WHAT TO DO:
Copy the lines again, starting at the line that has "Given: Open the 상담사 category dropdown" and ending with the last line, with "category" switched to "section" and nothing else changed. Leave the pictures out.
::: PROVIDED DATA
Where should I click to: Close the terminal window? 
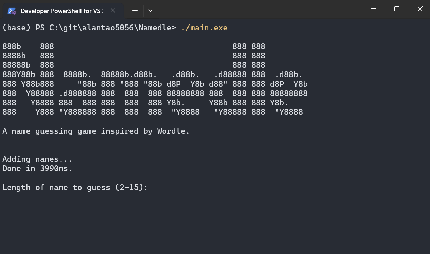420,9
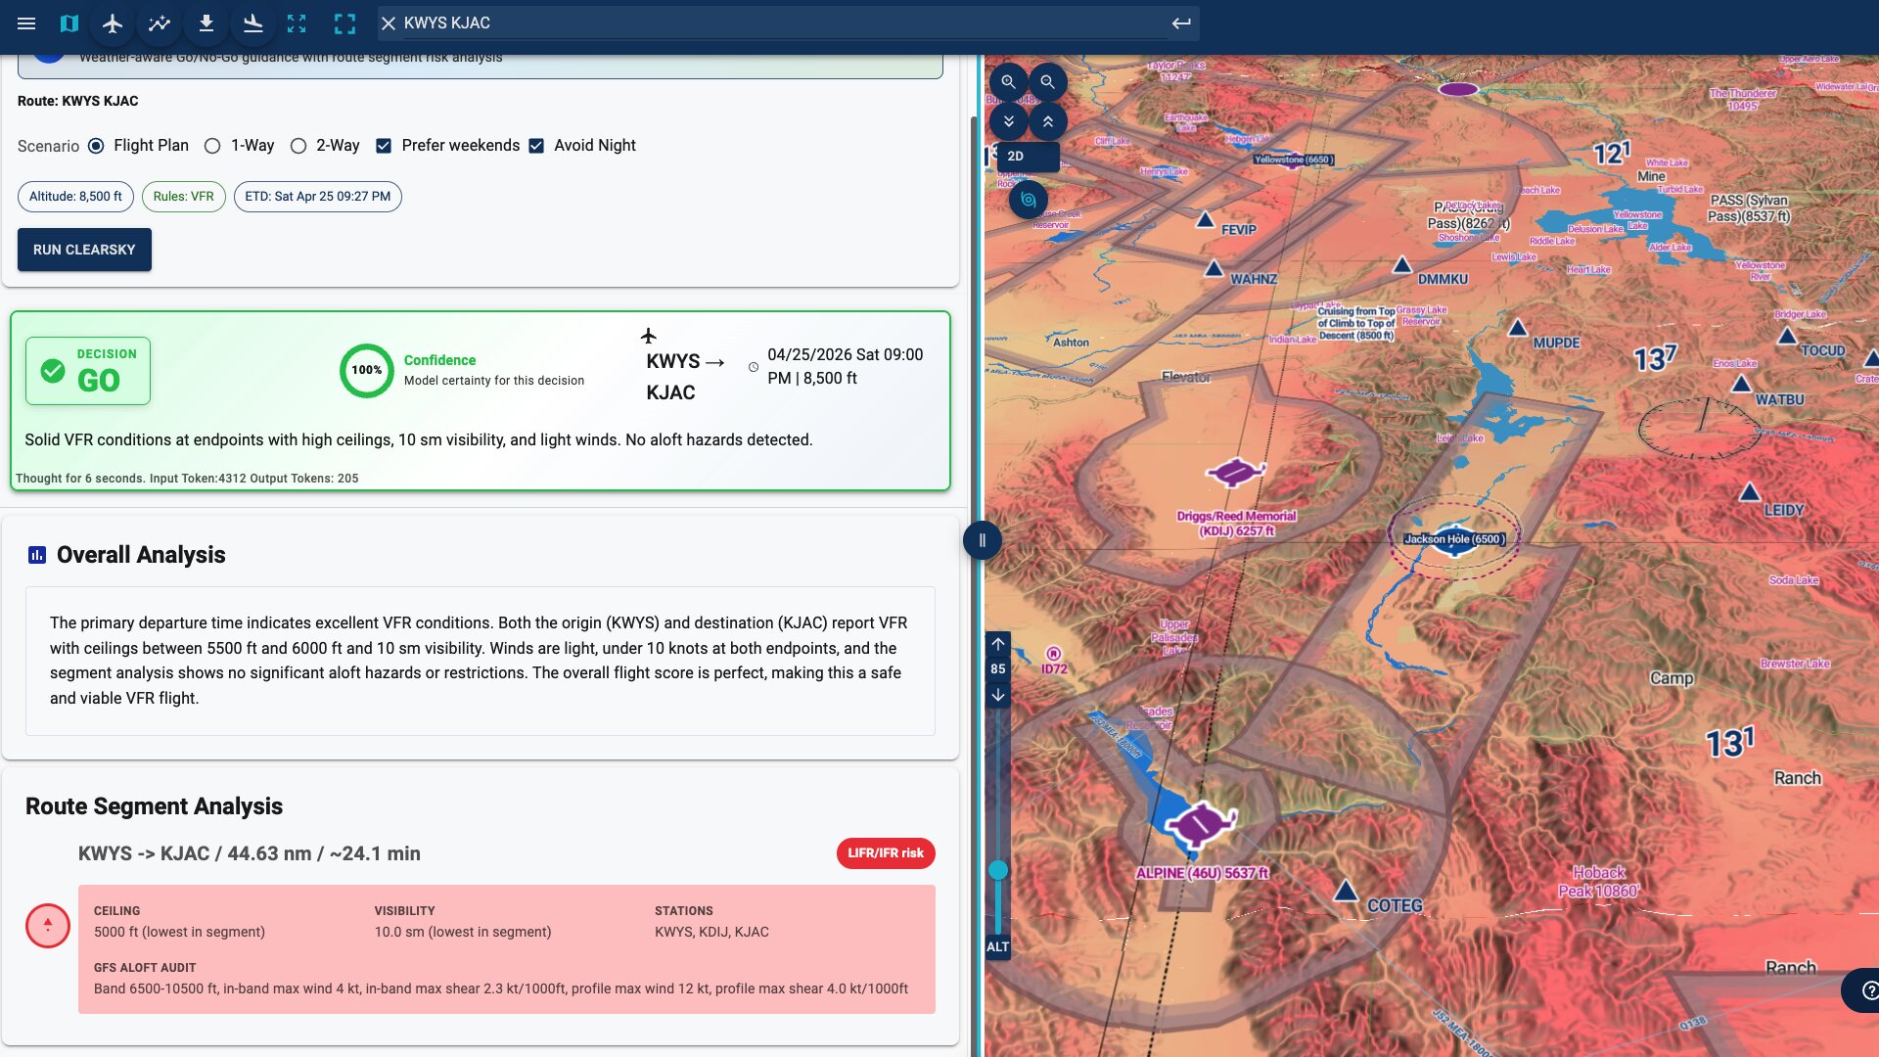Screen dimensions: 1879x1057
Task: Enter fullscreen using the expand icon
Action: point(298,23)
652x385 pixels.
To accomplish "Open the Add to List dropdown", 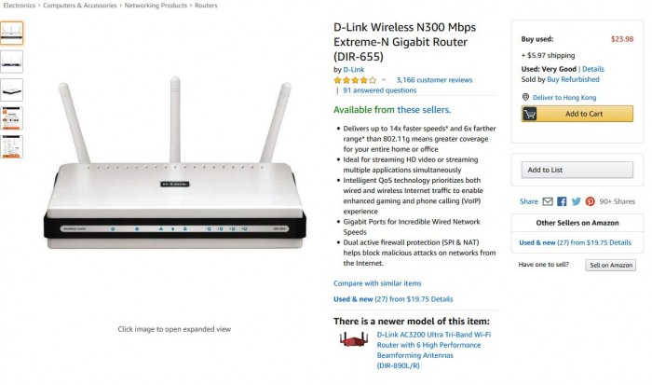I will coord(577,170).
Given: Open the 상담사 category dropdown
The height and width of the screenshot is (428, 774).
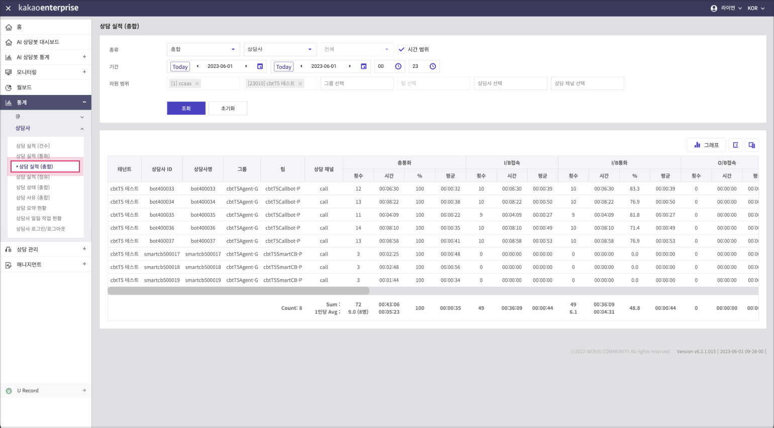Looking at the screenshot, I should point(280,49).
::::::
OUTPUT OF THE TASK:
Given: Open the 상담사 section dropdown
The height and width of the screenshot is (428, 774).
Looking at the screenshot, I should point(280,49).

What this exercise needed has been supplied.